At sentencing, the trial court noted that the defendant had a history of alcohol problems and criminal activity, which included three or four DWI convictions and a 1954 conviction of aggravated rape of his then young daughter. With a prior felony con*1216viction, defendant was not eligible for probation. The court also observed that defendant’s alcohol problem created an undue risk that defendant would commit further crimes. Among other things, the court found that the defendant did not act under “strong” provocation, that the victim did not induce or facilitate the commission of the crime, and that while there might be slight grounds tending to excuse the. defendant because of his alcohol problem, these grounds were not very substantial. The court concluded that the defendant’s attitude and his history of alcohol abuse indicated that he was likely to commit further crimes.

The record shows that the trial court adequately considered the CCrP Art. 894.1 guidelines. While the trial court’s statement about the defendant’s inability to control himself at the time of the offense is ambiguous, we read this statement as an observation by the trial court of the extent and nature of the defendant’s alcohol problem, a problem of abuse so severe that it led to the death of his own son. Apparently the trial court reasoned that similar results would be likely to recur as long as the defendant continued to abuse alcohol. In any case, the trial judge considered the defendant’s intoxication as a mitigating factor even though the defendant did not contend lack of mens rea due to severe intoxication. See LRS 14:15(2).
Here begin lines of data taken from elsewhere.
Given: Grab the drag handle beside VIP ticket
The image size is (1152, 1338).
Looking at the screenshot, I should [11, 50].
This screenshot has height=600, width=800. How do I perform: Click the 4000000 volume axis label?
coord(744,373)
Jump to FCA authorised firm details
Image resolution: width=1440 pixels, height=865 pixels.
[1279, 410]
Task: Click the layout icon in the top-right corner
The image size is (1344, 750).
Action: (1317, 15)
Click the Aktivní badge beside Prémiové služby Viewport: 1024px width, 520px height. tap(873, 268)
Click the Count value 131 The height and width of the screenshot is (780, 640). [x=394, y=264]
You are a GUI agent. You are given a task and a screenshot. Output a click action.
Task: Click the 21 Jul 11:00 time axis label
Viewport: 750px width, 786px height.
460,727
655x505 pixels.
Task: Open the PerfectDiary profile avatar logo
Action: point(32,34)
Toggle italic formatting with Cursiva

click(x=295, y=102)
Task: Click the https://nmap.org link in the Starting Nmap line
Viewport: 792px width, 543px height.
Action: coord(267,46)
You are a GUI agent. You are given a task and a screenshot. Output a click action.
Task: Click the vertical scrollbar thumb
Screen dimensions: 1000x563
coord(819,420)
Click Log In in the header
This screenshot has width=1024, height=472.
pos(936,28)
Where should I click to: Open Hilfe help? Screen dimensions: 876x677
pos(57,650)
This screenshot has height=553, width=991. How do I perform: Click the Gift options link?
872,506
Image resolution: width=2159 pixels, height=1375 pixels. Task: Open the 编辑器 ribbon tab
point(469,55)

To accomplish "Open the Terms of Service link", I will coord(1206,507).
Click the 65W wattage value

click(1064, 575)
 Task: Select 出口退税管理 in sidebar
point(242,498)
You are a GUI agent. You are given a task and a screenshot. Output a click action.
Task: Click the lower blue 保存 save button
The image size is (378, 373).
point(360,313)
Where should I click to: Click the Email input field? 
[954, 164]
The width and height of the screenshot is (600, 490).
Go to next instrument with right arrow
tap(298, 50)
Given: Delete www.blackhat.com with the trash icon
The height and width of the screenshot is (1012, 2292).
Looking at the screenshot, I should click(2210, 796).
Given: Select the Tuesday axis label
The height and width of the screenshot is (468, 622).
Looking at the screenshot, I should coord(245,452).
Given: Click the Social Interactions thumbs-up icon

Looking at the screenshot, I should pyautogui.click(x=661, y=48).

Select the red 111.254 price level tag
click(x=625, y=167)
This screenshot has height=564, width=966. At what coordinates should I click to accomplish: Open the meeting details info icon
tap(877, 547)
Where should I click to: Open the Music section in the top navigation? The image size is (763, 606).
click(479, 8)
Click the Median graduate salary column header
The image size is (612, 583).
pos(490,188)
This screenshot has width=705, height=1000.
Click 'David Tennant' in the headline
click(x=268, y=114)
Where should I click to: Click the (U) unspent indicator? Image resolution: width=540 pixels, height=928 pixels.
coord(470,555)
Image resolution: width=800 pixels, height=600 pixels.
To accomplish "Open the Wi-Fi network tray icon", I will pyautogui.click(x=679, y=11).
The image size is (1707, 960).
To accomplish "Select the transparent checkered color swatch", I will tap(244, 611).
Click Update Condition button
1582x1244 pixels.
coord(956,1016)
The trial court’s determination that the defendant lacked remorse because of his refusal to accept plea negotiations prior to trial was improper.1 The fact that the defendant declined a plea bargain is not a proper sentencing factor. See CCrP Art. 894.1; State v. Smith, 407 So.2d 652 (La.1981). The supreme court has expressed its concern that statistics allegedly show a substantial disparity in the severity of sentences received by defendants who went to trial when compared to sentences of defendants who pleaded guilty. See State v. Oubichon, 422 So.2d 1140 (La.1982). The court found that such a disparity would raise a serious question of the chilling of Sixth Amendment rights and deprivation of due process by “vindictive” sentencing.

Notwithstanding the trial court’s improper reference to plea negotiations, the sentencing record supports a determination that the trial court properly considered all the sentencing guidelines listed in CCrP Art. 894.1. It is not apparent that the 18 year sentence imposed is an unconstitutionally severe sentence in this case. In State v. Boatright, 406 So.2d 163 (La.1981), a second felony offender was sentenced to 15 years on a plea of guilty to manslaughter. See also State v. Tompkins, 429 So.2d 1385 (La.1983), 15 years; State v. Terriault, 369 So.2d 125 (La.1979), 21 years, remanded; State v. Cunningham, 431 So.2d 854 (La.App.2d Cir.1983), 15 years; State v. Mathews, 428 So.2d 988 (La.App. 1st Cir.1983), 21 years.

CONCLUSION

Defendant’s conviction and sentence are AFFIRMED.

. "THE COURT: Okay. The Court had had a chance prior to trial to be involved in some plea negotiations. A sentence limitation was offered to Mr. Williams and he did not take it. That is an indication to the Court that he did not have a feeling of guilt about what took place. The Court noted during the trial that Mr. Williams displayed no real signs of remorse. There were one or two times I think he may have displayed some emotion, but there were no signs of remorse. I don't even think he was sorry of what was taking place.”